MOSCOU: Le ministère russe de la Défense a affirmé dimanche matin avoir abattu 36 drones ukrainiens au cours de la nuit dans six régions de l'ouest de la Russie.

"Les systèmes de la défense aérienne en service ont détruit 15 drones dans la région de Koursk, neuf drones dans la région de Lipetsk, quatre drones aussi bien dans la région de Voronej que de Briansk, et deux drones tant dans la région d'Orel que celle de Belgorod", a rapporté le ministère sur Telegram, sans faire état de dégâts ou de blessés.

Dans la région de Lipetsk, l'attaque a été "massive", selon le gouverneur Igor Artamonov.

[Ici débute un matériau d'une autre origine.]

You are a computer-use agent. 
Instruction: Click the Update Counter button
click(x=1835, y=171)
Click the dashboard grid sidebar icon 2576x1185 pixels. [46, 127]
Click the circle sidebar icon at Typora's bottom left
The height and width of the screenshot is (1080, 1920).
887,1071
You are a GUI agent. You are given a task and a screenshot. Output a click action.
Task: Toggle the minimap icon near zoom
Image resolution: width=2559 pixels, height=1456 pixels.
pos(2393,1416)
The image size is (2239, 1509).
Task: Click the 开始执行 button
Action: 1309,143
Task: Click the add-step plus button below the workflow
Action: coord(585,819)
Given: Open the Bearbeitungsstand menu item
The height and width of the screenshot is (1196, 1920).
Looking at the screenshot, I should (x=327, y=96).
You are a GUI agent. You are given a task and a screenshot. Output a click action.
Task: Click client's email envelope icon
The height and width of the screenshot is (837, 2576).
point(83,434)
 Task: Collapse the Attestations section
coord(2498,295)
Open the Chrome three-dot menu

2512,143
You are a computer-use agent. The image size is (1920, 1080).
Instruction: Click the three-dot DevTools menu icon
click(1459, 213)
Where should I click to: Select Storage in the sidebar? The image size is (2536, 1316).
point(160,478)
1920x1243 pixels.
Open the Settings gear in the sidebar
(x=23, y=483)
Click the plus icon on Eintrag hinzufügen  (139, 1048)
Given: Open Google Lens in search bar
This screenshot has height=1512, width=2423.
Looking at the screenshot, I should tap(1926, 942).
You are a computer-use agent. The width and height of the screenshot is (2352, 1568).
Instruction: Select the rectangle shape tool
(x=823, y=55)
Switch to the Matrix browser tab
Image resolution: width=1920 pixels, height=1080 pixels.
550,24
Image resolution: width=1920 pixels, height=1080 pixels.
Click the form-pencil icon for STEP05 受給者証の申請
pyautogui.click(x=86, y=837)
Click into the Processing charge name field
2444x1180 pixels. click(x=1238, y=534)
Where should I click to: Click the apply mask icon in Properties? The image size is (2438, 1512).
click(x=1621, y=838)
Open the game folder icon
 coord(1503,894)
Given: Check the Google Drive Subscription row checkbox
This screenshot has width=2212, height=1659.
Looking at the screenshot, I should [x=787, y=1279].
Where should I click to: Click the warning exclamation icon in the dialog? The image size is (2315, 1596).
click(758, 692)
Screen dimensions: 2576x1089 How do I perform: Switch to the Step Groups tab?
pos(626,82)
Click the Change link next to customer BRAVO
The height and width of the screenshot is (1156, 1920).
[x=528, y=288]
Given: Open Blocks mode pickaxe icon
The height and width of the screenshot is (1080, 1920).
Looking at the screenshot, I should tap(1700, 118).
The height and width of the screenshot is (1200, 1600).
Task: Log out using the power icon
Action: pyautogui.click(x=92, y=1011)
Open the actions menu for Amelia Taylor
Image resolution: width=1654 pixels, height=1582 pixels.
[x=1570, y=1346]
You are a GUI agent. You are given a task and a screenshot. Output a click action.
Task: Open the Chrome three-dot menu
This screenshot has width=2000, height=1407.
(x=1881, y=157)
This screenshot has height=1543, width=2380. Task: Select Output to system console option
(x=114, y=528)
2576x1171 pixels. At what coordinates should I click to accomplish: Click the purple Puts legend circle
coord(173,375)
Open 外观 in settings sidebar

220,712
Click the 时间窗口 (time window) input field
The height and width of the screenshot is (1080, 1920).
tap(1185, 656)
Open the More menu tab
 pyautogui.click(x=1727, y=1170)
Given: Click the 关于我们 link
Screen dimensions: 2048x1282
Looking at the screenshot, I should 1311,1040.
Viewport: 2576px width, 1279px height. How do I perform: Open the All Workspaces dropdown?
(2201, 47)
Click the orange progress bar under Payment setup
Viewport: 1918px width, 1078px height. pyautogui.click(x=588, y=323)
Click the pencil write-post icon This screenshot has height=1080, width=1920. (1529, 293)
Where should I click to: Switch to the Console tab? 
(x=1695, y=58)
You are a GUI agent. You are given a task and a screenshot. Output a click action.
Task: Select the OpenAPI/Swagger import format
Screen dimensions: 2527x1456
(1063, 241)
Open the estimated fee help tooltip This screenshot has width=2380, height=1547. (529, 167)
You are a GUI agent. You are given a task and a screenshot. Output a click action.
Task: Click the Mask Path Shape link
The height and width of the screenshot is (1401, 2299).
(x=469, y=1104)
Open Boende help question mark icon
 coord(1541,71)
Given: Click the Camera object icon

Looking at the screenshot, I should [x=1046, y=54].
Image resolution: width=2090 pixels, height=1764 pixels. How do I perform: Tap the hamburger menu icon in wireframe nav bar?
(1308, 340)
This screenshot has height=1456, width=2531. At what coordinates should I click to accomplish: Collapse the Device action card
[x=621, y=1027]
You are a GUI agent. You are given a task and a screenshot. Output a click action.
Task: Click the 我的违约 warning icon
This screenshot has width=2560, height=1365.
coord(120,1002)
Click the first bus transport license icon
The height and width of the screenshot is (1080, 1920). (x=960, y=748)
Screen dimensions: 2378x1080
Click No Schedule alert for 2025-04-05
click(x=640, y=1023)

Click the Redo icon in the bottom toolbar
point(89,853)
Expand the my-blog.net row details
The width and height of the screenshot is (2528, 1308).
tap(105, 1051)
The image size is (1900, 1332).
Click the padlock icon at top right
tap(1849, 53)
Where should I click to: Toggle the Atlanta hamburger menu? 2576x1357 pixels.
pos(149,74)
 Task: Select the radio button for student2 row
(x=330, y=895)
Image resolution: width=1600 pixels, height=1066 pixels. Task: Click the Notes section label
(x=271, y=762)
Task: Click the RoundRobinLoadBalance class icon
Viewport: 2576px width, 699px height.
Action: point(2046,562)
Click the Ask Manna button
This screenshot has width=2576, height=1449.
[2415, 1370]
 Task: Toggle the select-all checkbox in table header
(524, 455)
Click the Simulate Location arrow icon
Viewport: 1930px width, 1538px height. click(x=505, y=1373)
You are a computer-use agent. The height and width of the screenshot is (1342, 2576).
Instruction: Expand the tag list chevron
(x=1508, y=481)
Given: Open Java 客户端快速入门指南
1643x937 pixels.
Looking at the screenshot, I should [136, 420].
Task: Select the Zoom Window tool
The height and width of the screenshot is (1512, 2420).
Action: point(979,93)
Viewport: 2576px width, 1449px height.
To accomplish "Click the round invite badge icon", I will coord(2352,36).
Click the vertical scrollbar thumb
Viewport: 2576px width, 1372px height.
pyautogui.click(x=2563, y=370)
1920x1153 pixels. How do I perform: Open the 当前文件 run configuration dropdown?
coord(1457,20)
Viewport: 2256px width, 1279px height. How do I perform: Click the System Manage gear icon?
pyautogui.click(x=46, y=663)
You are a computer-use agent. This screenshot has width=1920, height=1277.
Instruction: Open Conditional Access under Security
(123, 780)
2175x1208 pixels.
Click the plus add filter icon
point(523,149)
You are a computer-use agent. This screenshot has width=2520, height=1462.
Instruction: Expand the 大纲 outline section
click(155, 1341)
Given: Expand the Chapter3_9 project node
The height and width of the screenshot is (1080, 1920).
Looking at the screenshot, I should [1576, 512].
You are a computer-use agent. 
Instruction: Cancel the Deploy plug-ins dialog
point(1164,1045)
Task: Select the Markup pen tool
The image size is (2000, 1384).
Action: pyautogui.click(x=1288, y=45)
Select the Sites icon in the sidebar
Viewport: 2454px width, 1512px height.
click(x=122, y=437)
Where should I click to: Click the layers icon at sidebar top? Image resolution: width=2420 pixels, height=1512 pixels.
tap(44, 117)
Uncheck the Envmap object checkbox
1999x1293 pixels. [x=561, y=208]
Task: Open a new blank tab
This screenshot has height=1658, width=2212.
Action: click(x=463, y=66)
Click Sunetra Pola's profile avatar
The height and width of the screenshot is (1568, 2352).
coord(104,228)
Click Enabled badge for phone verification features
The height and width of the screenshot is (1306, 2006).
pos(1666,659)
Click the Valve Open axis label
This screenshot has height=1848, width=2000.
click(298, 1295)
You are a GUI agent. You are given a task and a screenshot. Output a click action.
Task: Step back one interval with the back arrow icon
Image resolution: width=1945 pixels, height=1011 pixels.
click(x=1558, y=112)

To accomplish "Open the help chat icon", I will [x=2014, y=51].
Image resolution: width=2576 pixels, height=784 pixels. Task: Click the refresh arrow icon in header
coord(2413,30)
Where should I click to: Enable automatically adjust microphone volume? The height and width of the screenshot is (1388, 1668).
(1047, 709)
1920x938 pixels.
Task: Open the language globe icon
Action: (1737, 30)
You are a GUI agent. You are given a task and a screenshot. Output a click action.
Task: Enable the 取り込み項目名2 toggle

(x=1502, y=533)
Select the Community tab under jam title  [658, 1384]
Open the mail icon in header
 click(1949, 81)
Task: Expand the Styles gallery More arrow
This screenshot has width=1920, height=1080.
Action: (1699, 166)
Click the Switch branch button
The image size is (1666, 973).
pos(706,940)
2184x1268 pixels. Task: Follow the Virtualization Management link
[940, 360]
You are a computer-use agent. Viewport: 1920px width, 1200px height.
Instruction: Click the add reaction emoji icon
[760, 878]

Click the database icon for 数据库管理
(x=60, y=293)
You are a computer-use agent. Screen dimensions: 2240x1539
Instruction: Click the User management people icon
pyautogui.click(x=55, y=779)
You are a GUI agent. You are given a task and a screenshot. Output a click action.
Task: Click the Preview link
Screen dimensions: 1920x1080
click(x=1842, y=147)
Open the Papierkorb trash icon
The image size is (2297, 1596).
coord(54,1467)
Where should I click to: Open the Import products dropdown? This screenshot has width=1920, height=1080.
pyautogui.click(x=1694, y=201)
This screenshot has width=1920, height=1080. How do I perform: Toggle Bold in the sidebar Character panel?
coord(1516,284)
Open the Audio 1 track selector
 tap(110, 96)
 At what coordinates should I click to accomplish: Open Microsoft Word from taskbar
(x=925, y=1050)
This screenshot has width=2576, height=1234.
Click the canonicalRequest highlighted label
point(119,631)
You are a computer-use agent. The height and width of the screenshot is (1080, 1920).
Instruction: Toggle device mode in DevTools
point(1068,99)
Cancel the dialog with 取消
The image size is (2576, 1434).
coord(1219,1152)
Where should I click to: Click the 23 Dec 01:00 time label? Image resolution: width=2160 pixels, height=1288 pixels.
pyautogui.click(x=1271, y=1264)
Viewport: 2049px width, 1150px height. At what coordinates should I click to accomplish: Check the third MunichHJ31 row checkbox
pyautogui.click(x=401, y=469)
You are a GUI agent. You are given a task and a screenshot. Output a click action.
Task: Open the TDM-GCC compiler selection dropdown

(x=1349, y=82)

Les neuf engins abattus l'ont été "au-dessus de la zone industrielle de Lipetsk", a précisé dimanche matin M. Artamonov sur le réseau Telegram, affirmant qu'il n'y avait eu "aucune victime".

Dans la région de Voronej, frontalière de l'Ukraine, l'attaque n'a fait ni blessés ni dégâts, selon un message du gouverneur Alexandre Goussev sur Telegram.

Cibles stratégiques 

La Russie et l'Ukraine ont fait un large usage des drones, parmi lesquels de grands engins explosifs dont la portée peut atteindre des centaines de kilomètres, depuis février 2022.

L'Ukraine a intensifié ses attaques contre le territoire russe cette année, ciblant à la fois des sites énergétiques qui, selon elle, fournissent l'armée russe, et les villes et villages situés juste de l'autre côté de la frontière.

Samedi, le gouverneur de la région de Koursk avait rapporté que cinq personnes, dont deux enfants, étaient morts dans une attaque de drone ukrainienne contre Gorodichtche, un village russe à la frontière entre l'Ukraine et la Russie.